The S&P 500 was up 1.6% last week, hoisting the US stockmarket to a record high on the back of vaccine progress and high hopes for new fiscal stimulus in the US. In Europe, indices were by and large unchanged as defensive stocks staged corrections.

For months we’ve been discussing the dent to services from the pandemic. In contrast, manufacturing has recovered (ISM manufacturing index at 57.5 in November), unaffected by the rising number of cases. No doubt that Europe has been badly hit by the selected business closures, suggesting a drop in GDP for the fourth quarter. In China and the US, however, a recovery has been observed, helped by the surge in home services.

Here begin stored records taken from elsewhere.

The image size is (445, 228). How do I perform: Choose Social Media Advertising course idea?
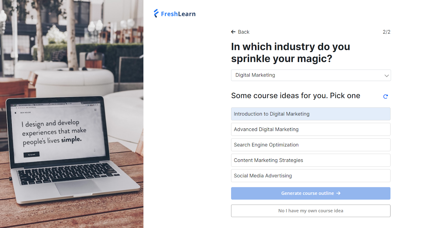(x=311, y=176)
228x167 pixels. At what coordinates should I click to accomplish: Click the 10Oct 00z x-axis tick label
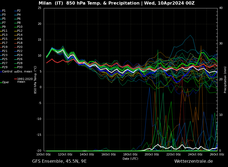(x=43, y=154)
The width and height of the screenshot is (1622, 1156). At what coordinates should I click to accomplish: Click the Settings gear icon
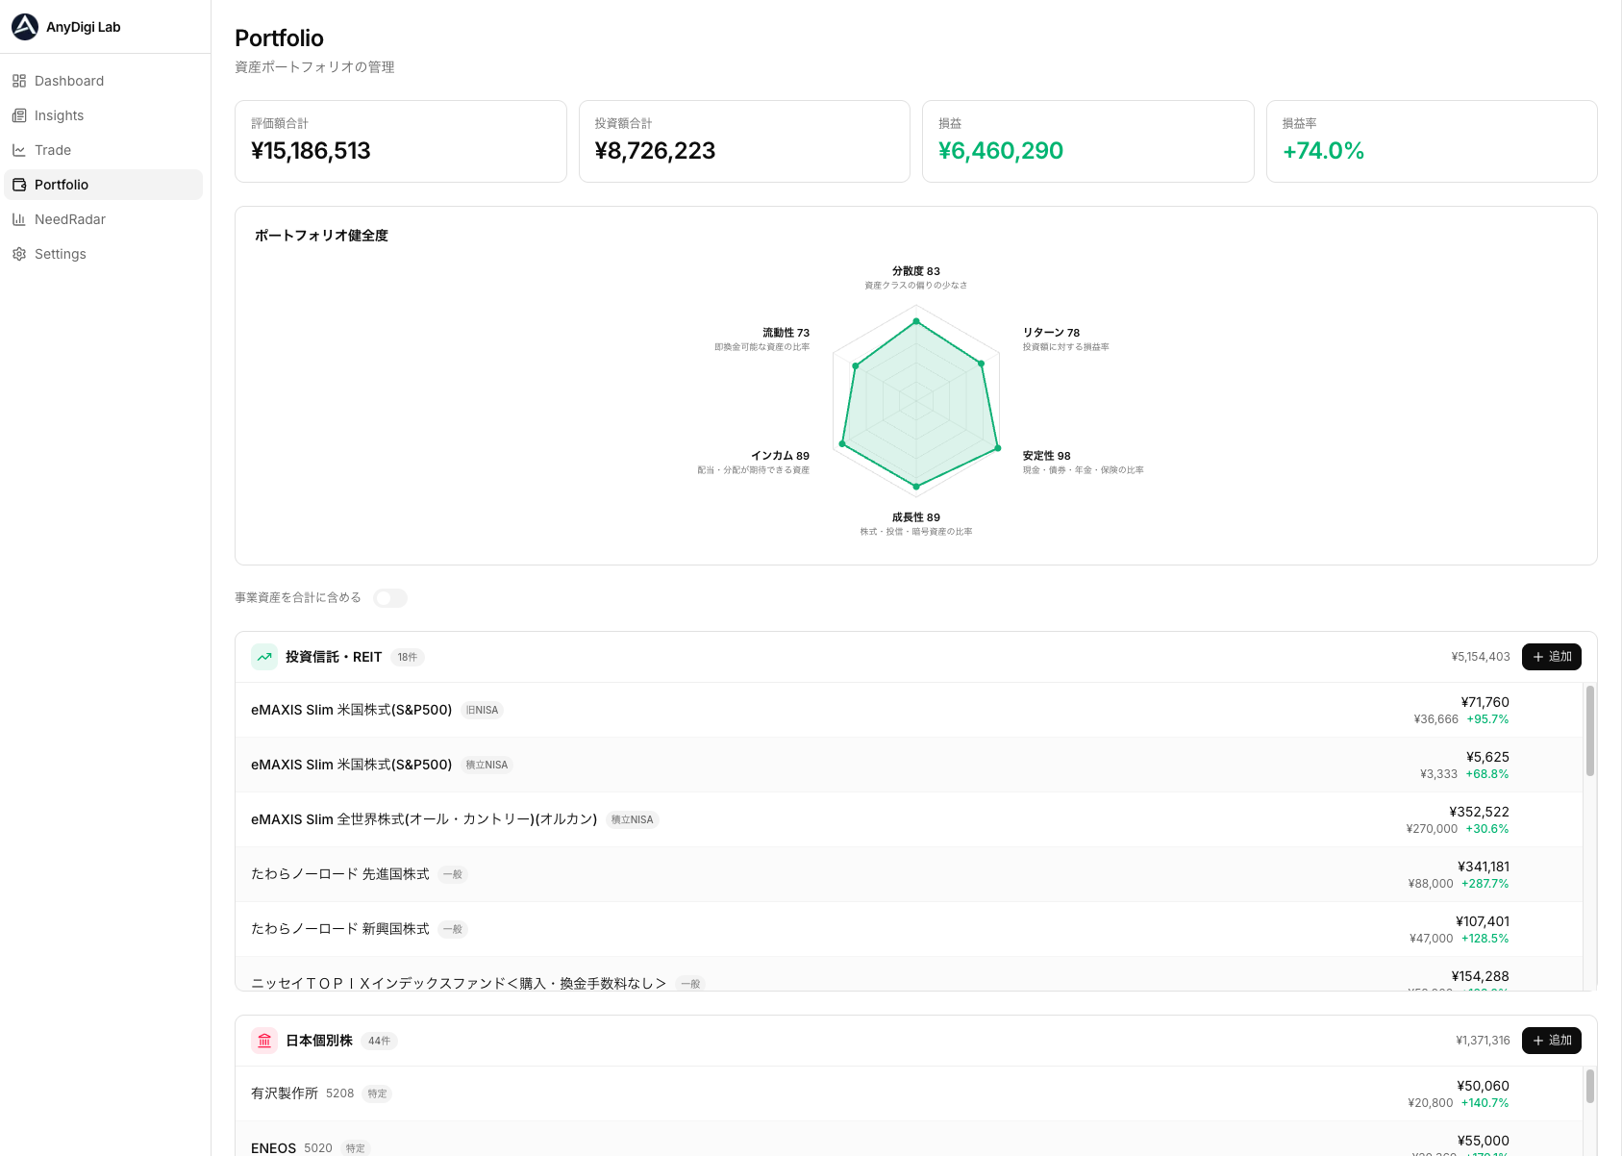(x=19, y=254)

And the advent of Covid-19 vaccines will make the recovery more widespread.

The rate of job creation in the US labour market slowed during November, with only 245,000 jobs added compared with the forecast for 460,000 and October’s figure of 638,000. Hiring was restricted by measures to slow the spread of the virus, with the service sector grinding to a near halt. The unemployment rate was steady at 6.7% as many people were no longer classified as looking for a job. The higher average wage was not a good sign as it suggested attrition in low-income jobs. All in all, employment figures were disappointing but raised hopes for a massive new fiscal package, which is currently being discussed in Congress.

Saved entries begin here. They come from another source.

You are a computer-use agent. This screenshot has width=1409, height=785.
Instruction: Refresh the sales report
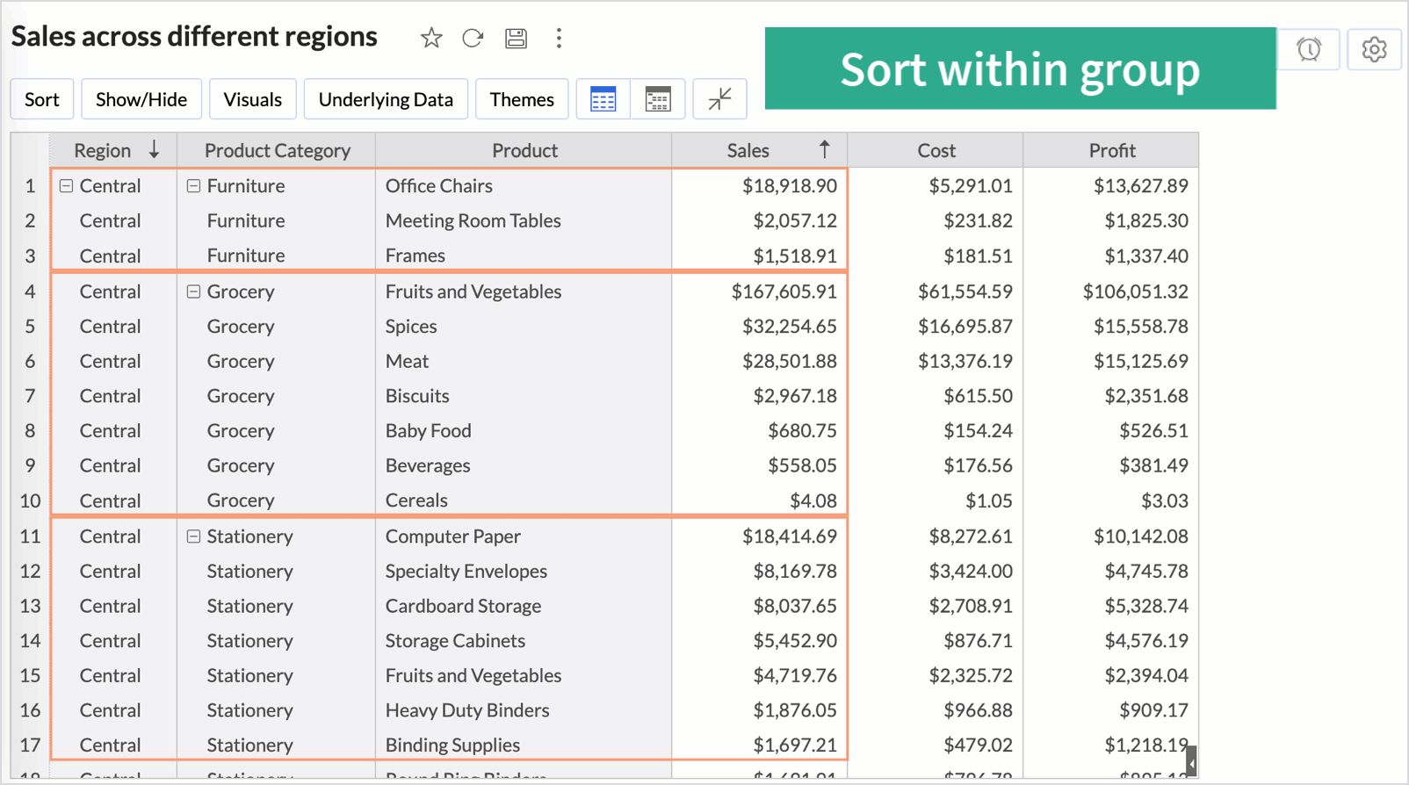[x=473, y=38]
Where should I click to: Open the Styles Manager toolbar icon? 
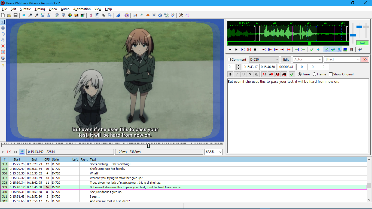pyautogui.click(x=91, y=15)
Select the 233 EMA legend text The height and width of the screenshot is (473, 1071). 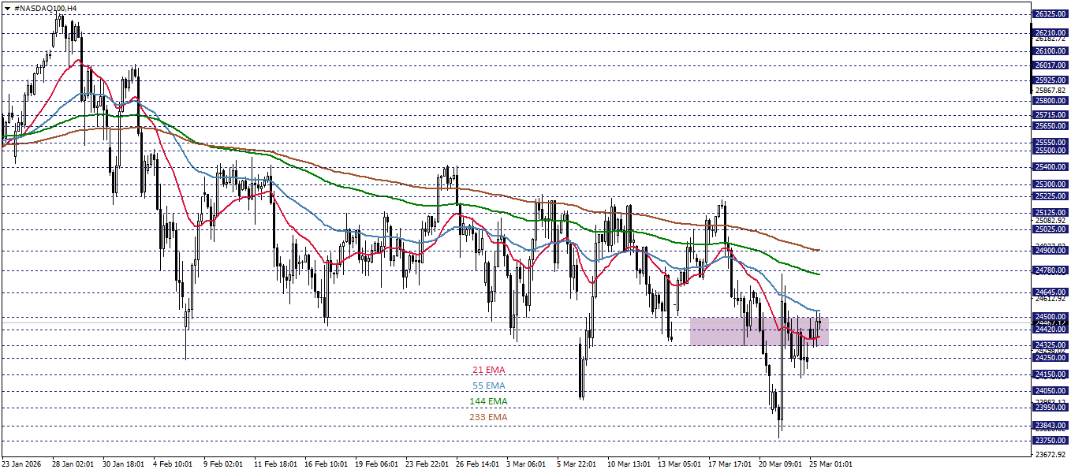pos(487,415)
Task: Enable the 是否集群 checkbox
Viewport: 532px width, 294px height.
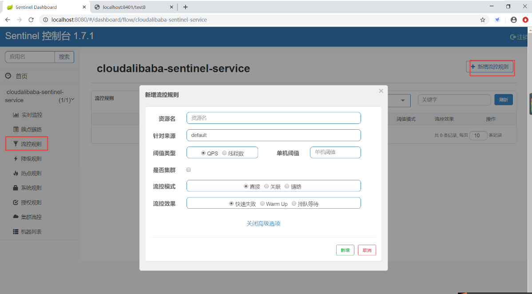Action: pos(189,170)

The good news about vaccines has increased investors’ risk appetites. The high-yield bond index has risen by more than 4% over the past month, with the triple-C junk category surging by 8.7%. Overall, the yield on all high-yield debt has fallen to 4.5%. The record inflows into this asset class since the beginning of November, reportedly amounting to over USD 1.5 trillion in European markets alone, shows that investors are repositioning into cyclical stocks, pinned back by the recession arising from social distancing measures. Some indicators suggest that the US equity market has become overly expensive. The ratio of market capitalisation to GDP currently stands at 183% compared with a historical average of 93%. This metric is definitely defying gravity. That said, interest rates could remain low for a very long time to come, which makes equities all the more appealing.

The price of crude oil has recovered by more than 25% since the beginning of November (Brent 48.7, WTI 45.6) as the prospective ‘return to normal’ stands to boost demand. OPEC countries and their allies have agreed to adjust their output upwards from January 2021 by an additional 0.5 million barrels/day.